Scoop Oelke Open set for July 21
Maryland Attorney General Brian Frosh — you remember him; the state legislature gave him a million or so in taxpayer money so his office could hire five attorneys to sue the president without needing the permission of the governor — testified in federal court that Republicans were not harmed by the way Maryland congressional districts were drawn in 2013.
So, the people responsible for the shape of our 2nd District, which doesn’t resemble a district so much as an ink spill, along with meandering messes like the 3rd and 4th districts, were just idiots?
From what I hear, there are places in this country where it hasn’t rained for a while, long enough they’ve coined a name for it: drought. And this absence of rain is considered a bad thing.
Around these parts, of course, we have terms for when water falls from the sky, and most of them are unprintable.
May was a particularly bad month for those who like to see clear skies every now and again, with so much rain that sports had to downgrade the definition of playable conditions to “is the mud still less than ankle deep?”
Which is why some of you may have noticed there was no mention of the Scoop Oelke Open Golf Tournament in May.
The Scoop Open is traditionally played on the first Friday in May. For the second year in a row, it is now being traditionally held on the third Friday in July.
Due to conditions at the Rocky Point Wetlands ... errr, Golf Course, the Scoop Open could not be played on its usual May date. Like last year, rain had rendered the course essentially unplayable.
But, hey, life, lemons, lemonade and all. Some of those past Oelke Opens have featured pretty cold weather. Little chance of that happening in July. So it comes down to whether you can putt better while shivering, or sweating.
And for any foursomes who couldn’t make it to the tournament in May, well, now you still have time to register.
Any foursomes who want to register for the July 21 event can do so by contacing Joe Cristy at 410-236-6212.
The annual Scoop Oelke Open is named for Greater Dundalk Sports Hall of Fame member and Dundalk
Eagle founder Kimbel “Scoop” Oelke. It’s the sole fund-raiser for the Greater Dundalk Sports Hall of Fame.
The tournament also funds three scholarships at CCBC Dundalk, in memory of Charles Holsten, Chip Wischuck and Richard McJilton.
For single players (who will be placed in a foursome), the registration fee is $110. Foursomes register for $440.
The tournament is played in a “best ball” format. Prizes are awarded to the top three foursomes, and awards are given to the closest to the pin on select holes.
A golf club will be raffled off. Food and drinks will also be available, and there is a post-tournament luncheon. *** The National Federation of State High School Associations last month announced some for rule changes for high school baseball.
The recommendations for the changes were made during the NFHS meeting from June 4-6 in Indianapolis. The recommendations were subsequently approved by the NFHS Board of Directors.
All baseballs used in high school games must now meet the National Operating Committee on Standards for Athletic Equipment (NOCSAE) standard at the time of manufacture.
So, all baseballs used by high schools in every part of the country will be the same size, weight and have “similar playability.”
Ummmm ... okay.
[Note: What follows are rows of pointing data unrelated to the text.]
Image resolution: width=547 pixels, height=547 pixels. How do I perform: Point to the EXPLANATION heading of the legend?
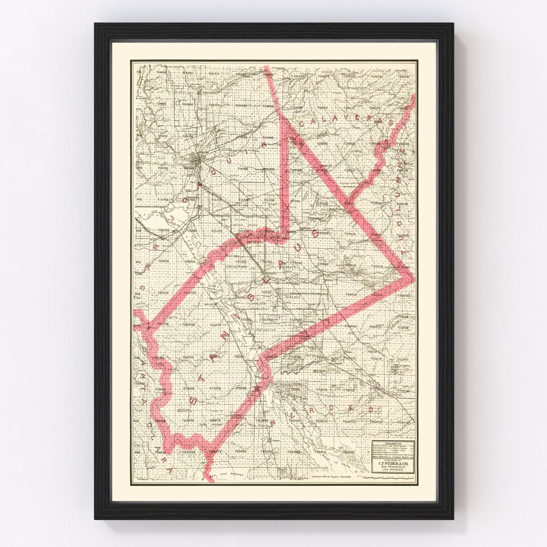click(x=393, y=443)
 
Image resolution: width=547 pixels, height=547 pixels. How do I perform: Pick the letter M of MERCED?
click(x=274, y=421)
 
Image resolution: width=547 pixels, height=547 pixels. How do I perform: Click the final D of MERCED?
click(x=371, y=409)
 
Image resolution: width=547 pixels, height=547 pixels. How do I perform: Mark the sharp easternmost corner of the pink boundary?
click(x=413, y=278)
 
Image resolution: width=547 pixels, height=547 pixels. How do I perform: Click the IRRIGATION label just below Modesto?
click(x=236, y=266)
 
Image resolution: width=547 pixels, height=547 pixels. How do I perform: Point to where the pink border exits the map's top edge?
click(x=267, y=66)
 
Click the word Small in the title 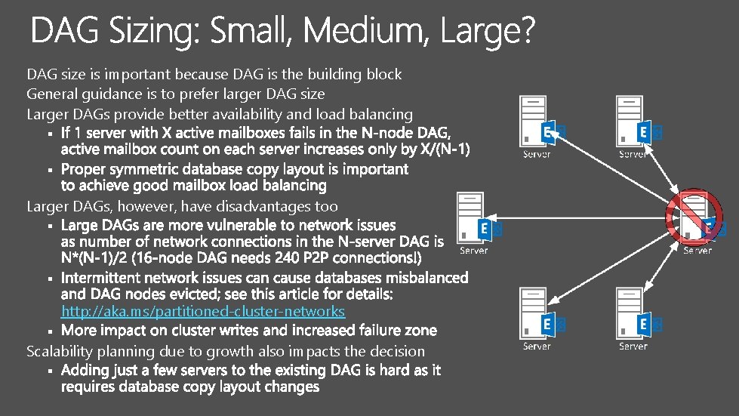pyautogui.click(x=253, y=32)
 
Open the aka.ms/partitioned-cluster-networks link pyautogui.click(x=203, y=311)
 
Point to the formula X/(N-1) pyautogui.click(x=442, y=149)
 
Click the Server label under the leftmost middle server pyautogui.click(x=474, y=251)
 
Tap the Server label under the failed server pyautogui.click(x=697, y=251)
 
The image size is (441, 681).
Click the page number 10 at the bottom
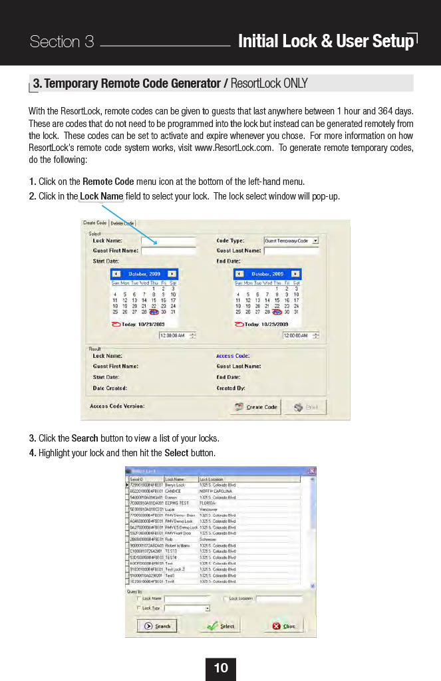coord(221,668)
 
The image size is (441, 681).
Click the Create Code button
coord(256,407)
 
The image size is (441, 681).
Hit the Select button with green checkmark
coord(221,626)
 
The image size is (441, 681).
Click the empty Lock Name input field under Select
coord(168,241)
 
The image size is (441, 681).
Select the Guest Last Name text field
coord(291,251)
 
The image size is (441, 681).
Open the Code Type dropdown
coord(315,241)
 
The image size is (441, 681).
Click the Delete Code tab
coord(122,223)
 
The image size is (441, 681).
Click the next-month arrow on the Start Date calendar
coord(172,273)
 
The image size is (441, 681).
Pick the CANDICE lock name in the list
coord(172,491)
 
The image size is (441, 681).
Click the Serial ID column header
coord(144,479)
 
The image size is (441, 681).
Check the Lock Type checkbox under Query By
coord(138,608)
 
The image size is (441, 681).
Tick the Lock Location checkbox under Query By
coord(225,599)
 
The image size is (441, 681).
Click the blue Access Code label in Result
coord(232,356)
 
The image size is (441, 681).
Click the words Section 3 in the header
coord(62,42)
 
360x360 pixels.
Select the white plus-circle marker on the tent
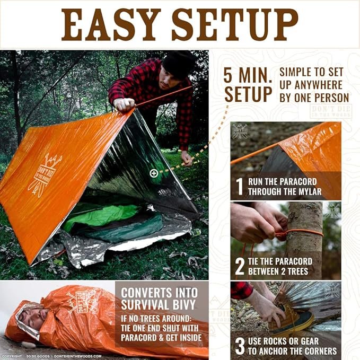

Not sure how much of an impact that will have, or how much of an impact it did have, or even if there were noticeable differences in baseballs throughout the country. Obviously, someone thought it was worth addressing. Hey, what use is having a committee for national operating standards, otherwise?
Another new rule will require all catchers to wear a chest protector that meets NOCSAE standards; those standards having been developed to protect the catcher’s heart and chest from commotio cordis, which is a lethal disruption of heart rhythm caused by a blow directly over the heart.
In these litigious times, I figure that any chest protector produced by a reputable equipment manufacturer meets those standards. But, okay, safety first.
Two other rules were modified: bats can no longer have any “exposed rivets, pins, rough or sharp edges, or any form of exterior fastener or attachment that would present a potential hazard;” and batters who draw walks can now overrun first base and return safely.
So, all that stuff was allowed on bats up until now? Seems pretty straightforward. I guess it wasn’t expressly forbidden by the rules, and there was a spate of batters coming to the plate with exposed rivets and sharp edges on their bats? *** High school softball also saw some changes. Intentional walks can now be requested, awarding the batter first base without having to throw four pitches outside the strike zone.
A rule that was just introduced a few years ago has now been rescinded. Equipment must no longer be paced outside the dugout or bench for the umpire to inspect prior to a game; coaches and school administrators are not expected to make sure players are using legal equipment.
Umpires can still notice if illegal equipment is used during a game, and assess penalties in that event.
Wristbands that include a playbook or playcard are now classified as equipment, and must be a single solid color other than optic yellow.
Pitchers will now be allowed to step backward with their non-pivot foot at any time prior to the start of the pitch.